En el fragmento sobre la película, ¿qué fenómeno sorprende a los cuatro personajes en el desierto?

● **FRAGMENTO SELECCIONADO**:
::::::::
Como el empleado de la Wells Fargo
discute con su hermana, porque se han quedado sin oficio ni beneficio y ella le
pregunta si es que quiere que vaya a trabajar a la Cantina, y él le dice que
por qué no…, el tahúr acaba entrando en relación con ella y, sin darse ni
cuenta, acaba enamorándose, aunque el pistolero para quien trabaja el hermano
se le presenta como rival. A espaldas de los protagonistas, sin embargo, el
hermano está tramando con el ladrón de diligencias el modo de desvalijar la
caja fuerte de la compañía, aunque ahora el protagonista ha sido contratado para
defenderla. Cuando la raptan a ella
y el protagonista va en su busca, acaba prisionero de la banda en un refugio
del que logra huir con ella, aunque siendo perseguido por el atracador. Y en
ese momento es cuando entramos en una dimensión fordiana de la historia que nos
deja archiimpresionados, porque la persecución se adentra en un desierto inhóspito
en el que acaban enfrentándose, e hiriéndose, ambos hombres. Con un solo
caballo, en el que se va la protagonista, los dos hombres hacen su camino a pie.
Mientras, el amigo y un guía indio han ido en su ayuda. A los cuatro les pilla
una tormenta de arena frente a la que se protegen expeditivamente. Los jinetes,
echando al suelo las cabalgaduras y tapándose para evitar la asfixia de la
arena; los otros dos, uno de rodillas, metiendo la cabeza bajo el sombreo y el
otro, sin fuerzas, queda expuesto boca arriba a la dureza extrema de la
tormenta. Este último muere, por supuesto, pero el indio y el amigo llegan a
tiempo de rescatar al protagonista. Se trata de unas escenas impecables,
hermosas, en las que la potencia de la naturaleza, como en otras películas de
Ford, consiguen unos efectos visuales que impresionan.
::::::::
● **INFORMACIÓN EXTRAÍDA**:
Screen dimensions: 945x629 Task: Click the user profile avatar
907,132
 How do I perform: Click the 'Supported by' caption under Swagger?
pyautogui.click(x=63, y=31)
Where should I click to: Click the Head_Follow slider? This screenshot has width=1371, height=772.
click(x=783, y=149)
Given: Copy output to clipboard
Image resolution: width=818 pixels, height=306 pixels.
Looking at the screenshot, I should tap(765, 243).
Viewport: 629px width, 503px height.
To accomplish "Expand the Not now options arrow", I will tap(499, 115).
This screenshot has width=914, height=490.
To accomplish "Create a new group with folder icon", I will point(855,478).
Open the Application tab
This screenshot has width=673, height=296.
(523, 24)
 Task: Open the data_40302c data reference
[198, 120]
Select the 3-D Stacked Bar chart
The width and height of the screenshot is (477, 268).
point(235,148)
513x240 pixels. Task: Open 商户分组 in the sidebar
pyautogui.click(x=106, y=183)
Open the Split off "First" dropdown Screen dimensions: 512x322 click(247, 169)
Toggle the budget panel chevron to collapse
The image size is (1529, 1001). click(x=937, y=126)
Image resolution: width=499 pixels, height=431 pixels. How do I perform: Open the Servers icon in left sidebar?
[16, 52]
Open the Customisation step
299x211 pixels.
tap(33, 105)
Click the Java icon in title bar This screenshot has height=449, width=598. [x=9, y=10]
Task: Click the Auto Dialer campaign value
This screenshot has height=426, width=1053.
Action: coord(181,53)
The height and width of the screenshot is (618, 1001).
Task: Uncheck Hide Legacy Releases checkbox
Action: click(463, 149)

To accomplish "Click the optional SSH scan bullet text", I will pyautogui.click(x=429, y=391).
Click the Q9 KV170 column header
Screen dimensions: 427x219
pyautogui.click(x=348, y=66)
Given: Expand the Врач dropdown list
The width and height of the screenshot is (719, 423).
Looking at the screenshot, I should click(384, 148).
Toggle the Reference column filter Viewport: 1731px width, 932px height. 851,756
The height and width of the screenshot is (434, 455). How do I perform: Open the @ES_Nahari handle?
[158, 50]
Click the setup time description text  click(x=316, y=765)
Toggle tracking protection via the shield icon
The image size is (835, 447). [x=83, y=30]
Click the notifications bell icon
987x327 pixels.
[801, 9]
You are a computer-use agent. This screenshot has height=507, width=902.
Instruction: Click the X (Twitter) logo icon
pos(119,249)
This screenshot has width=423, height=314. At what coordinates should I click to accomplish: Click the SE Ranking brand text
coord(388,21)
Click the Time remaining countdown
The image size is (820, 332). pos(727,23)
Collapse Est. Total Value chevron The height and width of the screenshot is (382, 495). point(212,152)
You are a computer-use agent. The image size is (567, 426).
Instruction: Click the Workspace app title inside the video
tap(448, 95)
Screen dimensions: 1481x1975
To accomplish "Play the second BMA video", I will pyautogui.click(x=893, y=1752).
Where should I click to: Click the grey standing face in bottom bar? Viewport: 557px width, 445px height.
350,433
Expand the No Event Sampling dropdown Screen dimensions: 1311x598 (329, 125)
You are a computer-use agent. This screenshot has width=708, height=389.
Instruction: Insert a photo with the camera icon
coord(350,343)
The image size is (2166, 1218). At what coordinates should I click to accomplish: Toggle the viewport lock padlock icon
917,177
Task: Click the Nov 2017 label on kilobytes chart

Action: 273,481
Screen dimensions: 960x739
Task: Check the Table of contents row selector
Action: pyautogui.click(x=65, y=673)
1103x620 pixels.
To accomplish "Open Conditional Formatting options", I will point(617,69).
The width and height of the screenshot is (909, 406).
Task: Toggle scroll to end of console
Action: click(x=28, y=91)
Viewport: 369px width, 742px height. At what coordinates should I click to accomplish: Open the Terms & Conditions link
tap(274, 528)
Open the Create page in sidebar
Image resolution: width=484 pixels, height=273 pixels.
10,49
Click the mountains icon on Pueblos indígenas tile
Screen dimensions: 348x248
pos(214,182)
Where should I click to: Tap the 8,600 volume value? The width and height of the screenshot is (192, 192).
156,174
::::::::
● **RESPUESTA**: Una tormenta de arena.